--- Given data ---

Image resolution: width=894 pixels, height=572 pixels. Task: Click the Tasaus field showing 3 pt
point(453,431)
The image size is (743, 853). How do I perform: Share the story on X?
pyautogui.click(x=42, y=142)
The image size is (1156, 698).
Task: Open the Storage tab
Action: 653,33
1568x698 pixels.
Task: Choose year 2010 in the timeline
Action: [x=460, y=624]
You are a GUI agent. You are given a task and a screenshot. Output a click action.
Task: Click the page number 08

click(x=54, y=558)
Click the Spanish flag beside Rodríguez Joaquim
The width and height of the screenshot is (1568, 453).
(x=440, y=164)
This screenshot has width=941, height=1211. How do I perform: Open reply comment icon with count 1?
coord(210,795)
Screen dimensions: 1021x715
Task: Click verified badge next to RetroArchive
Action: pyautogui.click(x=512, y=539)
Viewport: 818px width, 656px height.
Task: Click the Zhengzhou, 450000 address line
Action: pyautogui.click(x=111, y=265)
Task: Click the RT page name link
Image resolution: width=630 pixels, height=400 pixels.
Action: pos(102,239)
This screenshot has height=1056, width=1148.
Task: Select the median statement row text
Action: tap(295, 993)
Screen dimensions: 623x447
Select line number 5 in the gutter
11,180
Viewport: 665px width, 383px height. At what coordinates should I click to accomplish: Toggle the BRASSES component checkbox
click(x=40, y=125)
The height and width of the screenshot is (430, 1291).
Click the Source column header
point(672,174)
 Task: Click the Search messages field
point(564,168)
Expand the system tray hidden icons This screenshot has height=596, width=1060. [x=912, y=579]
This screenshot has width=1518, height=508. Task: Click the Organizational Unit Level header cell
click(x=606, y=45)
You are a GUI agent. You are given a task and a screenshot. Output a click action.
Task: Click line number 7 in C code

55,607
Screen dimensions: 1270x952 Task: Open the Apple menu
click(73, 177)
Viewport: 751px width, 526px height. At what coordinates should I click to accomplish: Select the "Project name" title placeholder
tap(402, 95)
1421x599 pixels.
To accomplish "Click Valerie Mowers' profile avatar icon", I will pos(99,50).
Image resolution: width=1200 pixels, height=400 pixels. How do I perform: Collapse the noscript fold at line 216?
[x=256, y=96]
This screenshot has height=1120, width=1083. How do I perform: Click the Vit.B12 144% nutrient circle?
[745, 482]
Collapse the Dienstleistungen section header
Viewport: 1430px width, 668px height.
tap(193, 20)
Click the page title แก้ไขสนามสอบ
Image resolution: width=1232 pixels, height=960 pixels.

--- Assigned task ---
Nothing in the records may change; output all of them exactly.

--- Result of the exercise ---
Image resolution: width=894 pixels, height=572 pixels. Task: Click the Tasaus field showing 3 pt
point(453,431)
The image size is (743, 853). How do I perform: Share the story on X?
pyautogui.click(x=42, y=142)
The image size is (1156, 698).
Task: Open the Storage tab
Action: 653,33
1568x698 pixels.
Task: Choose year 2010 in the timeline
Action: [x=460, y=624]
You are a GUI agent. You are given a task and a screenshot. Output a click action.
Task: Click the page number 08

click(x=54, y=558)
Click the Spanish flag beside Rodríguez Joaquim
The width and height of the screenshot is (1568, 453).
(x=440, y=164)
This screenshot has width=941, height=1211. How do I perform: Open reply comment icon with count 1?
coord(210,795)
Screen dimensions: 1021x715
Task: Click verified badge next to RetroArchive
Action: pyautogui.click(x=512, y=539)
Viewport: 818px width, 656px height.
Task: Click the Zhengzhou, 450000 address line
Action: pyautogui.click(x=111, y=265)
Task: Click the RT page name link
Image resolution: width=630 pixels, height=400 pixels.
Action: pos(102,239)
This screenshot has height=1056, width=1148.
Task: Select the median statement row text
Action: tap(295, 993)
Screen dimensions: 623x447
Select line number 5 in the gutter
11,180
Viewport: 665px width, 383px height. At what coordinates should I click to accomplish: Toggle the BRASSES component checkbox
click(x=40, y=125)
The height and width of the screenshot is (430, 1291).
Click the Source column header
point(672,174)
 Task: Click the Search messages field
point(564,168)
Expand the system tray hidden icons This screenshot has height=596, width=1060. [x=912, y=579]
This screenshot has width=1518, height=508. Task: Click the Organizational Unit Level header cell
click(x=606, y=45)
You are a GUI agent. You are given a task and a screenshot. Output a click action.
Task: Click line number 7 in C code

55,607
Screen dimensions: 1270x952 Task: Open the Apple menu
click(73, 177)
Viewport: 751px width, 526px height. At what coordinates should I click to accomplish: Select the "Project name" title placeholder
tap(402, 95)
1421x599 pixels.
To accomplish "Click Valerie Mowers' profile avatar icon", I will pos(99,50).
Image resolution: width=1200 pixels, height=400 pixels. How do I perform: Collapse the noscript fold at line 216?
[x=256, y=96]
This screenshot has height=1120, width=1083. How do I perform: Click the Vit.B12 144% nutrient circle?
[745, 482]
Collapse the Dienstleistungen section header
Viewport: 1430px width, 668px height.
tap(193, 20)
Click the page title แก้ไขสนามสอบ
Image resolution: width=1232 pixels, height=960 pixels.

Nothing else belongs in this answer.